Review by: Roadfood Team

On a recent walk through Manhattan, I had a craving for a couple of Gray’s Papaya hot dogs. Specifically, the “Recession Special” of two dogs and a drink.  They’ve had that special going on for at least the past five years. I hope the special stays around (recession or not). I don’t eat a lot of hot dogs, but Gray’s really scratches the itch when I get the craving.

What should I eat at Gray’s Papaya in NYC, NY?

All hot dogs are grilled on a flat top and develop a brown crust that gives them a subtle snap when you bite into one. The toppings are sparse as the focus is on the dogs. One can choose sauerkraut, onions (like Sabrett’s onions), ketchup, or mustard. They apply the first two; the last two you apply as you see fit. I usually go with kraut, ketchup, and mustard. I like the balance of sour, sweet and tangy.

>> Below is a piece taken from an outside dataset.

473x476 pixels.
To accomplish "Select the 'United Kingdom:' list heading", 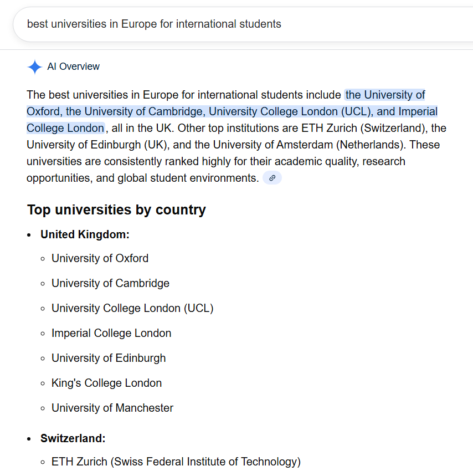I will (x=85, y=234).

Drinks are of special note. Choices are the namesake papaya (rumor is they started out selling fruit juices and branched into hot dogs as well), coconut champagne, pina colada, orange, and a few others. I’ve had the papaya and the orange and I have to say I find them to be very refreshing and a harmonious balance to the hot dogs.

If you’re looking for an inexpensive and satisfying quick meal, Gray’s Papaya fits the bill.

*Original post by Billyboy*

What To Eat

Hot Dog

Chili Cheese Dog


Gray’s Papaya Recipes


What do you think of Gray’s Papaya?

One Response to “Gray’s Papaya”

Patricia Beninato

May 5th, 2008

Gray’s Papaya is an only-in-New York institution. Sure, you can go just about anywhere and find a hot dog, but Gray’s is unique. Unsuspecting tourists who wander into the place, particularly the midtown location down the street from Madison Square Garden, have been known to blanch and flee. Braver souls and those who want to experience good cheap eats Manhattan-style, however, crowd the place. Back in the eighties when I first started going to various Gray’s locations, there weren’t too many places near the hot clubs of the day where one could grab something quick to eat to soak up the overpriced alcohol after the clubs shut down at three in the morning. Gray’s, open twenty-four hours, fit that need nicely and still does.

The hot dogs are good even when you’re sober, with that almost crunchy crust that comes from skillful griddle cooking. I usually get mine with mustard and ketchup; if I feel I need a veggie of some sort I get sauerkraut on top. Although some people break with tradition and get a virgin pina colada or coconut champagne to go with their dogs, the purist will only ever get the papaya drink. It’s frothy and light and not too sweet, a levels-higher better version of that old mall mainstay Orange Julius. It’s not really a sit-down place although a couple of locations do offer seating, so everyone kind of stands around and eats and watches the ebb and flow of the crowd. Being New York, Gray’s gets some interesting characters, and the later you’re there the more … um … entertaining the crowd, shall we say. Since members of New York’s finest also crowd the place, however, there’s no trouble.

Once upon a time Gray’s attempted to branch out into Philadelphia. It didn’t work out, which wasn’t surprising. You might be able to take Gray’s Papaya out of New York, but you’ll never take New York out of Gray’s Papaya–and its many fans will be more than happy to tell you that.